The small ovoid in the Venn diagram of Dopers who read the NYT will know what I’m talking about: the Times has done a makeover on the Sunday magazine. They had a 220-page whopper last week to launch it. This week was more ordinary. But it kept whacking at me with little hammers.
It’s a pretty makeover, very 2015, very online-influenced. Nice, clear layout and good organization - light years ahead of some mag makeovers that reduce the rag to a jumbled mishmash of trendy design and ads that can’t be distinguished from content - at all. It’s not one of those redesigns by some 26yo Parsons graduate that throws all the rules out the window, including readability and being able to find content except by random browse. Nice, overall.

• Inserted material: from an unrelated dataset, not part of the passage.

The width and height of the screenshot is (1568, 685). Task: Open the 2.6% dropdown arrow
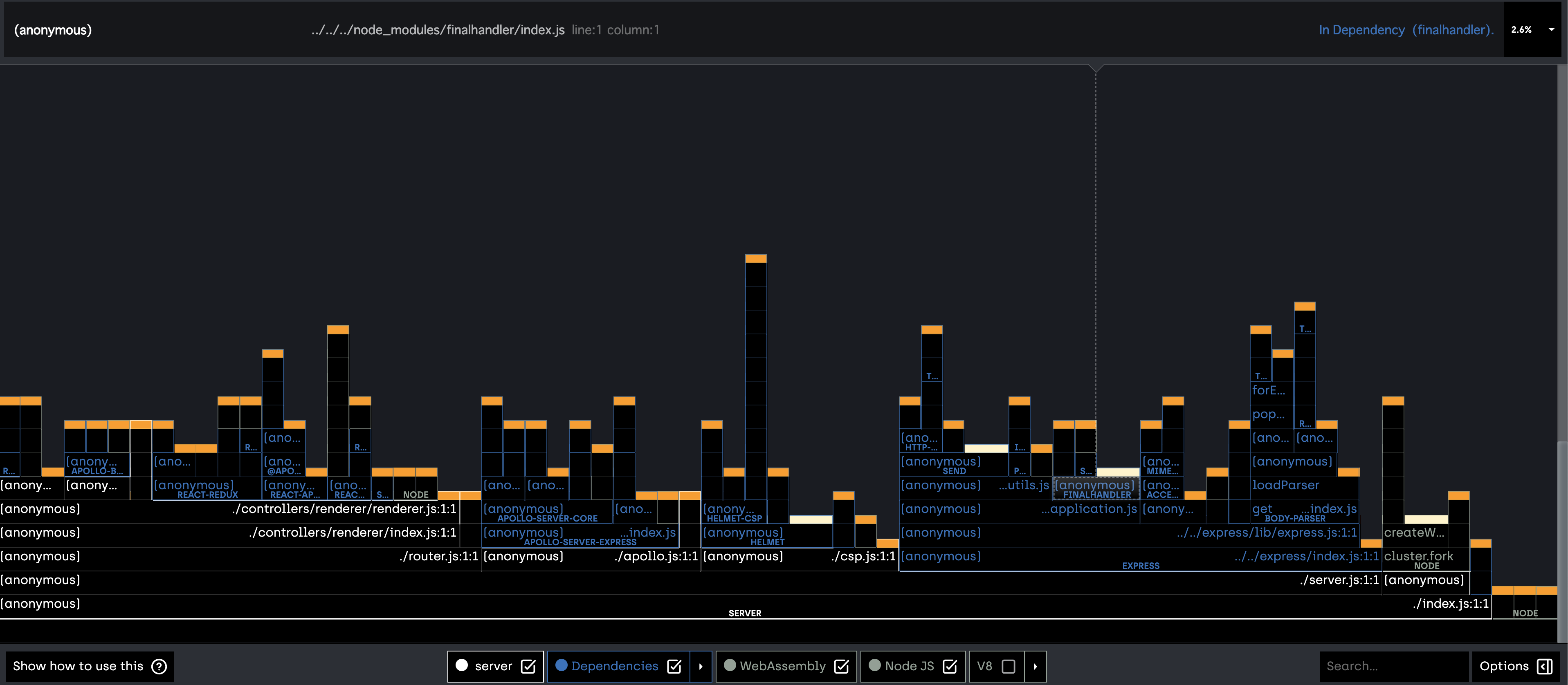point(1551,29)
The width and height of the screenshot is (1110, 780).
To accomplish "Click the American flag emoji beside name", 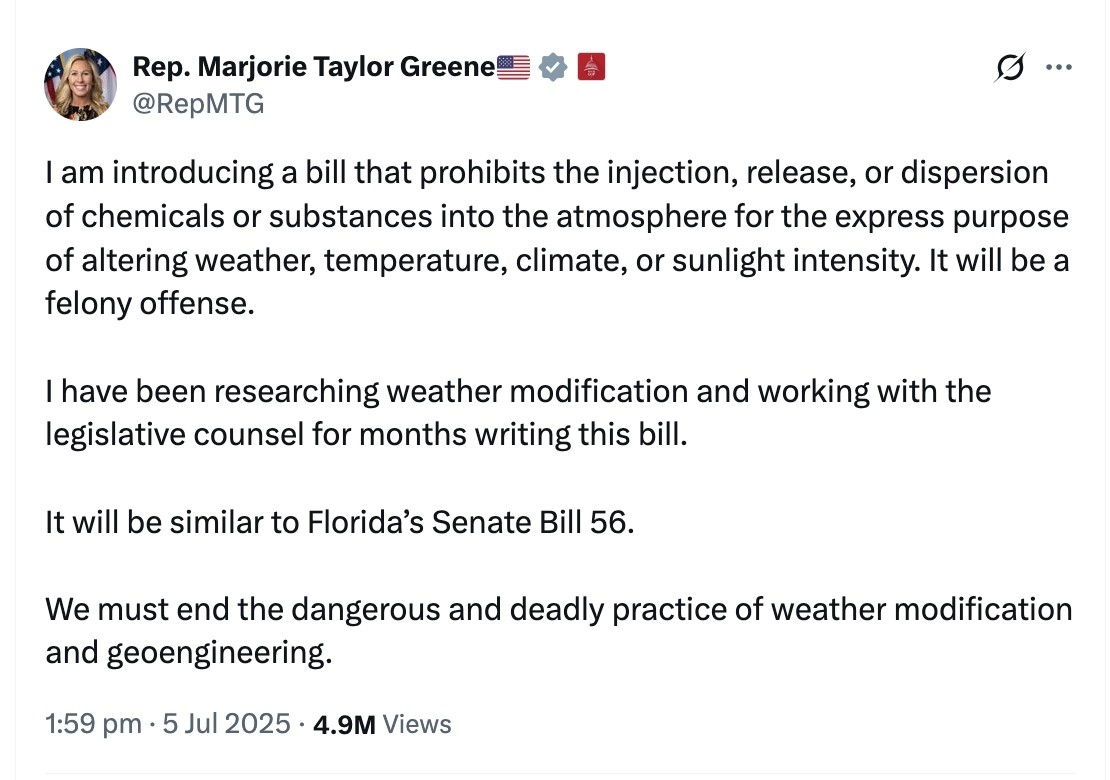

But then the subsonics kick in. There’s a full-page ad with only two lines of copy:
nyt mag
think again.
…and I can’t do it justice, because the first line in the Time’s title gothic, which looks just like old German Fraktur. The ad page is black. The type is white. There is a very strong Third-Reich vibe to the whole ominous thing.
Which is compounded by the black cover with a smallish portrait shot of Karl Ove Knausgaard, whose six-volume autobiography - titled, ahem, My Struggle - has wowed Swedes and English readers of the three volumes translated so far. Very much the Proust of the 21st century. More faint sounds of goose-stepping.
Then it gets beyond hilarious. The cover ties to an article by Knausgaard, titled “My Saga, Part 1” and in a nutshell is about his first few days of his first visit to the US. It’s eleven pages long plus a two-page opening splash. Knowing the, er, volume of his magnum opus, I could only laugh harder as I turned each page to see it continue yet again. I don’t think Harvard Lampoon could have crafted a better parody. And oh, thank god, it’s only part 1.
Anyway, all four of you who care… I found it a weird combination of nice work, nazis-I-hate-nazis creepiness and self-referencing absurdity.